RoCo is in the third year of a four-year “Hinkie Special,” meaning the Sixers would have “cut” Covington to make him a free agent this summer. They would release him with the understanding that he would resign with the team on a much larger deal.
This is RC3’s third year in Philadelphia, presumably making him a restricted free agent at the end of this season (any player with 3 or less years of experience are restricted, except rookie scale). However, Covington is a fourth year player and would be an unrestricted free agent this summer (as well as next summer if the Sixers play out the final year of his contract). This is the case because he played seven games for the Rockets in 2013-14, which is considered a full season of experience.
So Covington is unrestricted regardless, but the Sixers will be better off declining RoCo’s team option (option date of 6/24), making him a free agent, before resigning him to a new contract.
It’s hard to judge Covington’s worth in the open market but there are some comparable contracts around the league, signed in different offseasons, and under different salary caps:
- Kent Bazemore: 4 years, $70 million
- Marvin Williams: 4 years, $54 million
- Wesley Matthews: 4 years, $70 million
- Wilson Chandler: 4 years, 46 million
- Khris Middleton: 5 years, $70 million
- Evan Fournier: 5 years, $85 million
- DeMarre Carroll: 4 years, $60 million
- Alec Burks: 4 years, $42 million
Average contract: 4.25 years, $62.125 million ($14.6 million annual value)
There aren’t many players in the NBA that have the unique skillset that Covington brings to the table. He’s first in the league in player deflections per game, he’s a career 36% three-point shooter (39% in 2017), he’s the team leader in rebounding (minus Joel Embiid), and he’s is one of the most versatile defenders in the league, often guarding the opponent’s best perimeter player.
Based on scarcity of position, the available cap space around the league this summer, and his overall skillset, Covington is probably worth somewhere between $12 million to $18 million on the open market.
The Sixers will have a ton of cap space this offseason, and once Bryan Colangelo saw that Nerlens Noel wasn’t worth the investment this summer, he created all the flexibility needed to resign Covington a year before Joel Embiid’s future extension would kick in.
One might argue that the Sixers should hold off on a potential Covington extension until 2018, when he has a minuscule cap hold ($1.5 million) as opposed to a new salary on the books, which is a difference of at least $10 million in cap space. For me, I’d rather spend the money on Covington this offseason rather than overspending on an outside free agent who may not work out (Jerryd Bayless?).
Covington is the franchise’s original diamond-in-the-rough prospect.
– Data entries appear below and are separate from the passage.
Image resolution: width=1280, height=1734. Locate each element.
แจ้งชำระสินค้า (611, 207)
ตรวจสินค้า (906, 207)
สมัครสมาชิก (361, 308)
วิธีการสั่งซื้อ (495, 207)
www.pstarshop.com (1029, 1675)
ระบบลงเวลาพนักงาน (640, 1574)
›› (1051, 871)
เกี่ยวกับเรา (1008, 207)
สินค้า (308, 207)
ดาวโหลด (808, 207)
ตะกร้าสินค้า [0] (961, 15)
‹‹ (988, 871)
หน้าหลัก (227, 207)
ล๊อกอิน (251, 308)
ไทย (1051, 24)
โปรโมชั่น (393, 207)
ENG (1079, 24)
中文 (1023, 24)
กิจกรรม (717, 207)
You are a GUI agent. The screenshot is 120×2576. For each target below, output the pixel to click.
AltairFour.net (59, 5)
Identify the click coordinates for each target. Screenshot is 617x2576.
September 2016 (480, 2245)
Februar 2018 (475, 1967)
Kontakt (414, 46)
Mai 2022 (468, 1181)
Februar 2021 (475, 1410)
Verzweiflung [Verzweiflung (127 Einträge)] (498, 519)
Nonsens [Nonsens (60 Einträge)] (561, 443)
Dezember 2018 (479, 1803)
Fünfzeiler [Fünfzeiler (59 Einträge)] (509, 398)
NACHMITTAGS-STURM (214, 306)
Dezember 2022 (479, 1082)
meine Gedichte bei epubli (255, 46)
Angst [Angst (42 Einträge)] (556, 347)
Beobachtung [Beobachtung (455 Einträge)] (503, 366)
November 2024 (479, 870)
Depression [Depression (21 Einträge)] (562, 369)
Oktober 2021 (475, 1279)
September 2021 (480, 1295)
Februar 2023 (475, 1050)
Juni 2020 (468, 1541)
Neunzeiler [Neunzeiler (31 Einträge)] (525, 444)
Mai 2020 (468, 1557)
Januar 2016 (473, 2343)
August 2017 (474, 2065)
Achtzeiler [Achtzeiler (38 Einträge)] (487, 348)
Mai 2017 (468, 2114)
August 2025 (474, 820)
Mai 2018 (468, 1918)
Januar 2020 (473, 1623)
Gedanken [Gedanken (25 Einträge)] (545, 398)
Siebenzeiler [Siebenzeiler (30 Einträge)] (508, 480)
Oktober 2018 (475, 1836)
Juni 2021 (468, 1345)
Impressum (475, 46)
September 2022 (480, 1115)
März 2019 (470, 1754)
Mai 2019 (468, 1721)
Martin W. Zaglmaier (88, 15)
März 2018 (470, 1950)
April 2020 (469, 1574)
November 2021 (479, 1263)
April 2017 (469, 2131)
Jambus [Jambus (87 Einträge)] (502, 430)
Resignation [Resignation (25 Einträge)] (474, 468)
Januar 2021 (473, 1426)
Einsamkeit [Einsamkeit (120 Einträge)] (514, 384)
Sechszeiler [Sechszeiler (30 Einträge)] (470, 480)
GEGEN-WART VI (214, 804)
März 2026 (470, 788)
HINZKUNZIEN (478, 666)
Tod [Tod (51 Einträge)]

He is the epitome of The Process: using the final spots on the roster to find potential keepers. His game has developed so much in just three years under Brett Brown to where he has grown from a launcher off the bench to possibly the team’s long-term answer at small forward.
With so much cap space available, the Sixers should look to grow from within by resigning one of its core pieces before seeking outside help. This is the team that took a chance on him, developed his game, and made him one of the best perimeter defenders in the league. Even though he will be unrestricted, I highly doubt that Covington would sign elsewhere, knowing this was the team that took a chance on him and developing him into the player he is today. If that’s not enough, check out his Instagram post from a couple of weeks ago:
The team has done well to create so much cap flexibility for the future under both Sam Hinkie and Bryan Colangelo, but they need to spend wisely this offseason knowing the Joel Embiid extension is just on the horizon. By resigning Covington this offseason, the team gets closer to the (rising) salary floor by rewarding a player they developed in-house. Resigning Robert Covington, one of the team’s core pieces, this offseason would be a very smart decision for the Sixers organization.